*Exercise requirements*
A – Answer these questions from the semen study text:
(i) How many men provided semen samples?
(ii) At what temperature was the semen aliquot stored?
(iii) Above what percentage did the TUNEL assay define elevated sperm DNA fragmentation?
B – Duplicate the stretch of the semen study text from "Diagnostic semen analysis" through "(95% CI) (21).".
C – Go on with the semen study text after its last sentence.

We explored relationships between metataxonomic profiles of bacteria, bacterial copy number and key parameters of sperm function and quality in semen samples prospective collected from 223 men, including those diagnosed with male factor infertility, unexplained infertility, partners affected by recurrent miscarriage, and paternity-proven controls.


Ethical approval was granted by the West London and Gene Therapy Advisory Committee (GTAC) Research Ethics Committee (14/LO/1038) and by the Internal Review Board at the Centre for Reproductive and Genetic Health (CRGH) (IRB-0003C07.10.19). Participants were recruited following informed consent from clinics in Imperial College London NHS Trust and The Centre for Reproductive and Genetic Health (CRGH). Further detailed information on methods used in this study are included in the Supplementary Material.

Semen samples were produced by means of masturbation after 3-7 days abstinence. All semen samples were collected into sterile containers after cleaning of the penis using a sterile wipe. Samples were incubated at 37°C for a minimum of 20 mins prior to analysis. An aliquot was collected in a sterile cryovial and stored at -80°C.

Diagnostic semen analysis was carried out according to WHO 2010 guidelines and UK NEQAS accreditation (18) (19). Seminal analysis was performed in the Andrology Departments of Hammersmith Hospital and CRGH. Microscopic and macroscopic semen qualities were assessed within 60 mins of sample production. Semen volume, sperm concentration, total sperm count, progressive motility and total motility count, morphological assessment, anti-sperm antibodies and leucocyte count were established.

ROS analysis was performed using an in-house developed chemiluminescence assay validated by Vessey et al (20). Results are therefore reported as ‘relative light units per second per million sperm’. The upper limit of optimal ROS was internally determined at 3.77 RLU/sec/106 sperm (95% CI) (21).

Sperm DNA fragmentation assessment performed by TUNEL (Terminal deoxynucleotidyl transferase biotin-dUTP Nick End Labelling) assay defined elevated sperm DNA fragmentation as >20% (22). Samples for the COMET assay were sent to the Examen Lab (Belfast, UK) for analysis with elevated sperm DNA fragmentation defined as >27% (23).

DNA extraction was performed on 200uL of semen using enzymatic lysis and mechanical disruption. Bacterial load was estimated by determining the total number of 16S rRNA gene copies per sample using the BactQuant assay (24).

*Saved data entries*
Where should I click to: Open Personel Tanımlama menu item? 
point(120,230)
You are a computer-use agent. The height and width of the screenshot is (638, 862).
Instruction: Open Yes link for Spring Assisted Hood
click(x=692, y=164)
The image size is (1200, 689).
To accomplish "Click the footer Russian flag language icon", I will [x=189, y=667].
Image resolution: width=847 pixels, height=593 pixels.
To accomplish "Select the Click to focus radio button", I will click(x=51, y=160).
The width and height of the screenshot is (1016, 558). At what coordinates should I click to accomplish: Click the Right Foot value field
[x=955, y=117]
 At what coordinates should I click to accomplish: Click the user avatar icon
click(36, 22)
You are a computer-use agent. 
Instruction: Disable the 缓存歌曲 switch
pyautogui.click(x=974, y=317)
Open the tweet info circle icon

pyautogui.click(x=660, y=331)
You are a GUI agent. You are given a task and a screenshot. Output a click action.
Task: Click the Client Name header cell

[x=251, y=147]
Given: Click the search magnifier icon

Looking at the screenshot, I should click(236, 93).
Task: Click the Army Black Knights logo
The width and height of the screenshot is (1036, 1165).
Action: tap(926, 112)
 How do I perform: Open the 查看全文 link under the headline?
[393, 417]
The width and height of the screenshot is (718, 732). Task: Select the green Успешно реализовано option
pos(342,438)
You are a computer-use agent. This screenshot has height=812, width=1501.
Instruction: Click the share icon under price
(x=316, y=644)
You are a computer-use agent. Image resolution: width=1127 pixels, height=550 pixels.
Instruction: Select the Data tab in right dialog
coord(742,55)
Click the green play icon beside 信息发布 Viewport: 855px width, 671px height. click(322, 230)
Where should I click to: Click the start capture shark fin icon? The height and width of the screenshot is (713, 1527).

*Your written answers*
A –
(i) 223
(ii) -80°C
(iii) 20%

B –
Diagnostic semen analysis was carried out according to WHO 2010 guidelines and UK NEQAS accreditation (18) (19). Seminal analysis was performed in the Andrology Departments of Hammersmith Hospital and CRGH. Microscopic and macroscopic semen qualities were assessed within 60 mins of sample production. Semen volume, sperm concentration, total sperm count, progressive motility and total motility count, morphological assessment, anti-sperm antibodies and leucocyte count were established.

ROS analysis was performed using an in-house developed chemiluminescence assay validated by Vessey et al (20). Results are therefore reported as ‘relative light units per second per million sperm’. The upper limit of optimal ROS was internally determined at 3.77 RLU/sec/106 sperm (95% CI) (21).

C –
Metataxonomic profiling of semen microbiota was performed using MiSeq sequencing of bacterial V1-V2 hypervariable regions of 16S rRNA gene amplicons 16S rRNA genes using a mixed forward primerset 28F-YM GAGTTTGATYMTGGCTCAG, 28F-Borrellia GAGTTTGATCCTGGCTTAG, 28F-Chloroflex GAATTTGATCTTGGTTCAG and 28F-Bifdo GGGTTCGATTCTGGCTCAG at a ratio of 4:1:1:1 with 388R reverse primers. Sequencing was performed on the Illumina MiSeq platform (Illumina, Inc. San Diego, California). Following primer trimming and assessment of read quality, amplicon sequence variants (ASV) counts per sample were calculated and denoised using the Qiime2 pipeline (25) and the DADA2 algorithm (26). ASVs were taxonomically classified to species level using a naive Bayes classifier trained on all sequences from the V1-V2 region of the bacterial 16S rRNA gene present in the SILVA reference database (release 138.1) (27) (28).

Controls and contamination 3 negative kit/environmental control swabs were included to identify and eliminate potential sources of contamination and false positives in the 16S metataxonomic profiles. These swabs were removed from the manufacturers packaging, waved in air, and then subjected to the same entire DNA extraction protocol. Decontamination of data was done using the decontam package (v1.9.0) in R, at ASV level, using both “frequency” and “prevalence” contaminant identification methods with threshold set to 0.1 (28). The “frequency” filter was applied using the total 16S rRNA gene copies measured as the conc parameter. For the “prevalence” filter all 3 blank swabs were used as negative controls and compared against all semen samples. ASVs classified as a contaminant by either method (n = 94) were excluded.

Statistical analysis. Hierarchical clustering with Ward-linkage and Jensen-Shannon distance was used to assign samples to putative community state types, with the number of clusters chosen to maximise the mean silhouette score. Linear regression models used to regress microbiome features against semen quality parameters and other clinical and demographic variables were fitted with the base R lm function (v4.2.0). The Benjamini-Hochberg false discovery rate (FDR) correction was used to control the FDR of each covariate signature independently (e.g., ROS, DNA Fragmentation, or Semen quality), with a q < 0.05, or 5%, cut-off, in both regression and Chi-squared analyses. Detailed information for statistical modelling is presented Supplementary methods.


Study population

Semen samples were collected from a total of 223 men; this included control (n=63) and a study group (n=160) comprised of men diagnosed with male factor infertility (MFI) (n=58), male partners of women with recurrent pregnancy loss (RPL) (n=46) and male partners of couples diagnosed with unexplained infertility (UI) (n=26). The overall mean age of the total cohort was 38.1 ± 6 (mean ± SD). The mean age for controls was 40.1 ± 8, and the mean age for patients undergoing various fertility investigations was 37 ± 4.8. Ethnicity representation amongst recruited cohorts were not significantly different (p=0.38, Chi-square; Supplementary Table 1).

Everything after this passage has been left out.